Many things are immeasurably easier than what I remember as a middle-schooler with an utterly anachronistic 286 in post-Soviet early 2000s Moscow, so that’s nice. It doesn’t make the blasted loop work, though.

(Many others are also worse. Today’s me could work the motherboard design of the 286 by looking at it, even without the manuals; my current laptop’s manufacturer’s refusal to release the schematics annoys me enough that I’ve half a mind to ask some physicists if they have a CT machine they could run the board through.)


Compared to now, back then it was a lot more you had to figure out on your own.

I remember coding a game on C64 in the eighties. Just to figure out how to print the players score so that it is sufficiently fast was a challenge. Dividing by 10 with modulo to convert numbers to digits was just way too slow.

My method was not to use normal math, but to directly manipulate screen RAM characters when the score increased.

That was a very cheap way to increase the players score by say 1000 – you didn't even have to care about 3 lowest digits, just inc thousands place by 1, if it overflowed past 9, increase next position left, etc.


Looks to me like you, and perhaps others, could benefit from a set of timing tests.

You know, setup a test harness. With timers and such, then walk through the cases.

Of course, that is exactly what the manufacturer should have done! I always wondered at the high errata metrics associated with some catalog parts. It is just not enough to work through the circuit and hope for the best!


The public or college library could really come in handy.

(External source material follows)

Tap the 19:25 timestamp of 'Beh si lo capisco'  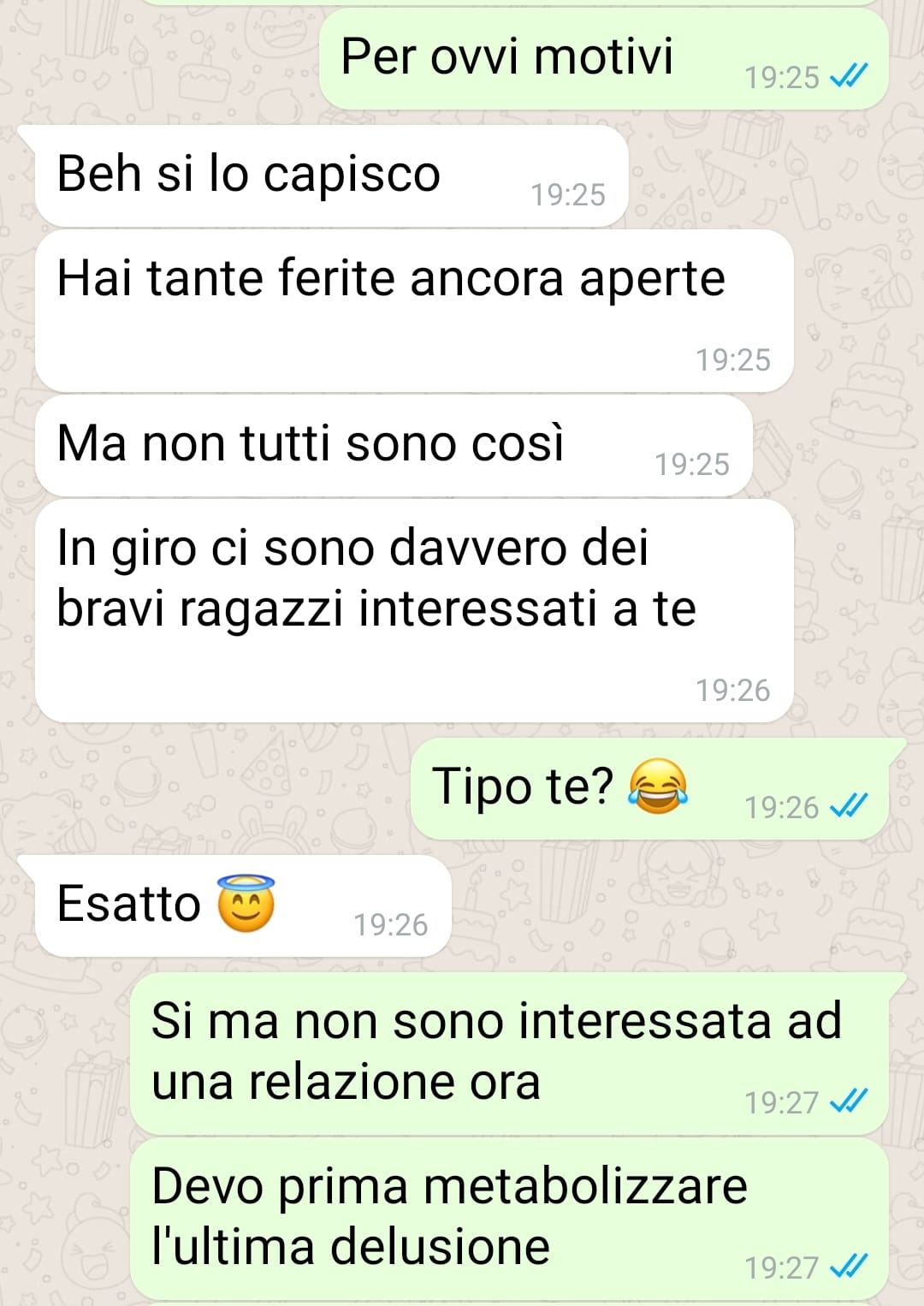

Half of what keeps me going is the belief that I can randomly wander into this forum and witness black magic being tossed around like spare change. ;D


Neat! Eventually, Intel added the CPUID instruction so you could determine the processor type without trickery.


There were all kinds of tricks prior to cpuid to figure out what kind of cpu you were running on . I had actually forgotten about that - thanks for reminding me !


Robert Collins' article lists some of these methods, mostly centered around flag bits behavior: http://www.rcollins.org/ddj/Sep96/Sep96.html


Straight from dr Dobbs - that felt just about right thanks.


IIRC it was added on Pentium and maybe late 486. You had to do classic tricks to identify the model before that.


CPUID has been added first in Pentium (66 MHz), in 1993.

Nevertheless, there have been some late variants of 486 that have been introduced after the first Pentium, in 1994 or later, and which had CPUID, e.g. the Intel 486DX4 (100 MHz).

AMD had 2 generations of 486DX4 (and of 486DX2), the first did not have CPUID (and it had a write-through cache memory), while the second had CPUID (and it had a write-back cache memory).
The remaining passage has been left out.